Shark Bait

Features - Chick Pick

by Sarah Artis

Sarah Artis.

Tara Zonderland spent the better half of her 20s in the middle of the Caribbean ocean feeding sharks. The small-town Canadian girl knew after her first lesson that scuba diving was for her.

"I had a real affinity for the water," Zonderland says. "It was an escape--an escape from home, and an escape from all the pressures of being a teenager."

Zonderland and her two younger sisters grew up on a farm with barn cats, dogs and horses in the small village of Grinrod. When she was 19, she took the diving instructor certification course and immediately got a job teaching snorkeling on a cruise ship in the Caribbean.

After 1½ years of working seven day a week she wanted to live on land. A world-renowned dive company in the Bahamas, the Underwater Explorers Society (UNEXSO), hired her to work with about 30 other instructors and it was there that she learned how to feed four-to seven-foot Caribbean sharks. For the first three months, Zonderland worked as a safety diver who ensured sharks didn't get too close to customers on shark-feeding tours. She then asked her boss to apprentice her.

Positioning and timing are key for a good feeder, explains Zonderland, because sharks don't know the difference between your arm and the fish. Skilled feeders touch one end of a mackerel or herring to the shark's mouth, wait for the shark to sense the fish and then direct the creature in front of the tourists while it bites. Feeders have to think about safety as well as perform for the tourists.

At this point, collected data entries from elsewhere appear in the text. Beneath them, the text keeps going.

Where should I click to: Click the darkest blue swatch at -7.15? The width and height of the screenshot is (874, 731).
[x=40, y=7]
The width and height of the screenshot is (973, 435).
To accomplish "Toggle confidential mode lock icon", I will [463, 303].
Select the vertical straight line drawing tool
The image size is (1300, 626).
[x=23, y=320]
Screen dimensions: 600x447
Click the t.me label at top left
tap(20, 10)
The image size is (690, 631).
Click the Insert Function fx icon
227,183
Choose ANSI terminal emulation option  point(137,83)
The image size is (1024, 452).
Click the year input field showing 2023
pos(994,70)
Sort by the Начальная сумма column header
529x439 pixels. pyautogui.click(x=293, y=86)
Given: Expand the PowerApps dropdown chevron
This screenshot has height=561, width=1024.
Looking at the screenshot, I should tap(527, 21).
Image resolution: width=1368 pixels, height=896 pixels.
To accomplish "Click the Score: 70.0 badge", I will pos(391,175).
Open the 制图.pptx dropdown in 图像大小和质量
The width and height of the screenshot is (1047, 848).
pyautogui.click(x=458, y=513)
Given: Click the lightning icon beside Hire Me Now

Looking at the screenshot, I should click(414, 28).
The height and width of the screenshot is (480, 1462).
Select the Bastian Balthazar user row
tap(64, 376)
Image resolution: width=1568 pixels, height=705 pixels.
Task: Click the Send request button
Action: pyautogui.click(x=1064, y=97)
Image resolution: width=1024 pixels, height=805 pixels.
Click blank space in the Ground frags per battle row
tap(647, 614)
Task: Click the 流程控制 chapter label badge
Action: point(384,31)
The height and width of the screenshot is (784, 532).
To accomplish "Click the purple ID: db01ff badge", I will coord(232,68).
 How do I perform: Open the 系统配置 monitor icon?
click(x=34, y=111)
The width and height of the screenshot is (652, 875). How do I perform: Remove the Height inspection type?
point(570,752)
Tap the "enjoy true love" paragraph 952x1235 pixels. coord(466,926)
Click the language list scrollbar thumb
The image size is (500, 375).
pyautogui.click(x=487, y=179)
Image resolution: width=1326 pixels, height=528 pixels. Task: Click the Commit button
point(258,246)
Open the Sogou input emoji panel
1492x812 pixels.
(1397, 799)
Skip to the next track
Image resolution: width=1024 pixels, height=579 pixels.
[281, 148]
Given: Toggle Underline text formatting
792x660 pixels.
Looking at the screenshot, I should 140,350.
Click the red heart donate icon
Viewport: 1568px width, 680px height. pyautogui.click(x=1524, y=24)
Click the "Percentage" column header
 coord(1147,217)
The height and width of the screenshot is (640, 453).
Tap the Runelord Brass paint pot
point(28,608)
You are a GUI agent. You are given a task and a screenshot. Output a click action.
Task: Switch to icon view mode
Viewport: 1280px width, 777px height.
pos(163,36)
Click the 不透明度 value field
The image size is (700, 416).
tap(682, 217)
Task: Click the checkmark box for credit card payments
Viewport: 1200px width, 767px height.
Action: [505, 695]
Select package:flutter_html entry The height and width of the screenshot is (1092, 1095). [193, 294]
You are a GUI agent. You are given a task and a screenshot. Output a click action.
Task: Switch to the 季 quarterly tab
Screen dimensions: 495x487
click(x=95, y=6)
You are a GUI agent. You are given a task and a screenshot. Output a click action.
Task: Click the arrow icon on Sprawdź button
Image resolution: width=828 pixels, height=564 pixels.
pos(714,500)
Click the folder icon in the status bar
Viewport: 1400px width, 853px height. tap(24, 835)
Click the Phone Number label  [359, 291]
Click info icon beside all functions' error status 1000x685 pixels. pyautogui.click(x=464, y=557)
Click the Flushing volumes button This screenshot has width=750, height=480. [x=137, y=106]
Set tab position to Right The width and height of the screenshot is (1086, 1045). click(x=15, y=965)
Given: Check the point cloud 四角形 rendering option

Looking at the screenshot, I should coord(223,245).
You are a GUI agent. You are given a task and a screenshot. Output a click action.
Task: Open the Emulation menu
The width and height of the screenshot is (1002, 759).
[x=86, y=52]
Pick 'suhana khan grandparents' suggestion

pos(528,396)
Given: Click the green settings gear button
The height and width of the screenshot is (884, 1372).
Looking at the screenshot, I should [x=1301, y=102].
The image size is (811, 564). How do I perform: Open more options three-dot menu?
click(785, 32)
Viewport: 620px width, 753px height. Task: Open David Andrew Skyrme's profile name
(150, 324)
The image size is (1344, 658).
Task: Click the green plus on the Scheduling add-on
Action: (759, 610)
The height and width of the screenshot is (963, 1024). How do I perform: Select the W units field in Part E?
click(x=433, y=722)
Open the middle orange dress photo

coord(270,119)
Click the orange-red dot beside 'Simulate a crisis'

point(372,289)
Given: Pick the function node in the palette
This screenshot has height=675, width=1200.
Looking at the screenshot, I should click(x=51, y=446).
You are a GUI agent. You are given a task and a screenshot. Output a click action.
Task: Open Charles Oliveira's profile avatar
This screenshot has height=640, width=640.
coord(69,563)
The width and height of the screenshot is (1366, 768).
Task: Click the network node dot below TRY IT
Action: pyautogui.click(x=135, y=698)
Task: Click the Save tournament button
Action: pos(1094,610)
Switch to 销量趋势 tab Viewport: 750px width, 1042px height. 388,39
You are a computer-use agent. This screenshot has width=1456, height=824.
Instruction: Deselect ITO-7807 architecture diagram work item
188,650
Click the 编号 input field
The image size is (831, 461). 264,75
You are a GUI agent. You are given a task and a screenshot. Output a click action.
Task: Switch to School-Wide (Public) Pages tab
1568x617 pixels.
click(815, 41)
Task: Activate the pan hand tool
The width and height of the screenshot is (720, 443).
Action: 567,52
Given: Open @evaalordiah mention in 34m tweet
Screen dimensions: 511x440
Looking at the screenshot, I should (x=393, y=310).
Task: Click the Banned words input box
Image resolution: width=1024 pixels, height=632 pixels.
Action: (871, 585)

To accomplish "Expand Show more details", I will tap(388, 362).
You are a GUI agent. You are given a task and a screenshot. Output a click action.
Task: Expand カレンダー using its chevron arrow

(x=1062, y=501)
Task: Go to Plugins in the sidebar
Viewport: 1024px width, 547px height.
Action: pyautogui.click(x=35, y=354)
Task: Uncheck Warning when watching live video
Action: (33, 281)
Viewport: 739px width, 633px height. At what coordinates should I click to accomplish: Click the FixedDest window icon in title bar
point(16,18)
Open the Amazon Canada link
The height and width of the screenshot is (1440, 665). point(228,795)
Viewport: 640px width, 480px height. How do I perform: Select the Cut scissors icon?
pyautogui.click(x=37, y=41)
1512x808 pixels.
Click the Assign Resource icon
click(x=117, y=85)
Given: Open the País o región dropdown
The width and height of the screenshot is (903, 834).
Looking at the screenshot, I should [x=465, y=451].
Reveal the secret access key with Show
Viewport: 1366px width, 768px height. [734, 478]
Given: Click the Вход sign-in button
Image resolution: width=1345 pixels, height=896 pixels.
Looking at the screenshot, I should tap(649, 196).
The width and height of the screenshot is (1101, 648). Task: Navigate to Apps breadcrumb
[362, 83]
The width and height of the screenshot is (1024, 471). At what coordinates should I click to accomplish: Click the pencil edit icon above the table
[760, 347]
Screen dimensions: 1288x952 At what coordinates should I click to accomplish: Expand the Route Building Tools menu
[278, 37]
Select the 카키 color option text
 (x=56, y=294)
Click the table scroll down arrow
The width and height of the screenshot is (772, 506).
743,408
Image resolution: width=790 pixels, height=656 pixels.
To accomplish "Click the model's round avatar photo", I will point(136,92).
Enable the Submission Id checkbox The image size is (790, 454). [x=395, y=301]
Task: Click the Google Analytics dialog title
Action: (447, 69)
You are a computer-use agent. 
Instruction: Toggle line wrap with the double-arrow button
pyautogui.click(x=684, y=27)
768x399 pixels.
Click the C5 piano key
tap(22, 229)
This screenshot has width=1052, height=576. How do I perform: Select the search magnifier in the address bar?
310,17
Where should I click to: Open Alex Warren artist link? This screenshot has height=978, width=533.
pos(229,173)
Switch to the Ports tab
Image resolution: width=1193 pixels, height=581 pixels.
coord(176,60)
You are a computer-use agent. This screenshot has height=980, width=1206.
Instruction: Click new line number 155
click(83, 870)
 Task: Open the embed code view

Zonderland's first shark feeding went perfectly so she felt confident in her ability. "I think I was lucky because I grew up so removed from it all that I didn't have the preconceived notion of sharks. I just thought it was like another animal, like the horses I grew up with or the dogs."

Zonderland started feeding sharks three times a week. It wasn't dangerous, she says, but it was a lot of responsibility. As many as thirty tourists came on each dive and some had never been underwater before. She always had to be aware of the tourists and the sharks' behaviour.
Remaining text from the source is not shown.